Jesus was now delivered over to Pilate's soldiers, to be made ready for crucifixion, and they, heartless and brutal, as we might expect, made sport of the Master's adversities. Putting upon him a cast-off royal robe and a crown of thorns, they jeered him upon his claim to kingship, without a surmise, of course, of who he really was, and how he is yet to be a King upon the holy hill Zion, to whose sceptre every knee shall bow and to whom every tongue must confess. It will be a surprised awakening to them some day, when they amongst others shall come forth from the dead to find Messiah's Kingdom established, and to realize that he exercised mercy toward his enemies, and that his death prepared the way for the blessing of themselves and all the families of the earth with an opportunity to come to a knowledge of God and of his righteous requirements, and thus, if obedient, unto life everlasting.

It was probably about this time that Pilate's wife sent word to him respecting the dream she had, about Jesus, and admonishing him to have nothing to do with his condemnation. And so Pilate, as a last resort, brought Jesus forth, clothed in the purple robe of mock royalty, and with the crown of thorns, and presented him to the people with the words, "Behold the Man!" As tho he would say: Is it possible that you Jews are seeking the death of this innocent man, the noblest and best specimen of your race, indeed of the entire human race? Would not a final look at him appeal to your hearts and melt them? If I, a Roman, ignorant of your religion and regardless in general of all religion, have a pity and a sympathy and a sense of justice, is it possible that you are so unmerciful, while claiming to be the most religious people on earth? Behold the Man! Do you still insist that he be crucified? Then the priests cried out, not only that he ought to die because of being an enemy to the Roman Empire, but because he had taught that he was the Son of God,—thus appealing to the Jews that he was a blasphemer, one whom God commanded them in the Law to destroy.
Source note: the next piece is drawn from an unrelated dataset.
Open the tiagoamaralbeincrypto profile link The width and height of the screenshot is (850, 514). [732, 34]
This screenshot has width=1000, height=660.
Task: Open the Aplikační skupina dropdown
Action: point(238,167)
Pilate was the more afraid when he heard that Jesus claimed to be the Son of God, and again sought an interview with him; but Jesus' answer was, "Thou couldst have no power at all against me except it were given thee from above"—permitted of the Father. Pilate could do no more; even Jesus himself assented, and claimed that it was in the divine order that he should die. Pilate signed the death sentence.—John 19:4-11.

There is a lesson for us in these words of our Lord, respecting the Father's permission of all that happened to him. We who are members of his body are counted in with him as under divine supervision, so that in all of our affairs all things are guaranteed to work together for our good while walking in his footsteps. This is the ground of our confidence in all the various trying circumstances of life. This it is that gives the peace of God which passeth all understanding, ruling in our [R2786 : page 105] hearts, not only subduing self and enabling us to submit ourselves to the will of God, but permitting us even to rejoice in tribulation, knowing that under divine providence, and that rightly received, it will work out for us a far more exceeding and an eternal weight of glory.—2 Cor. 4:17.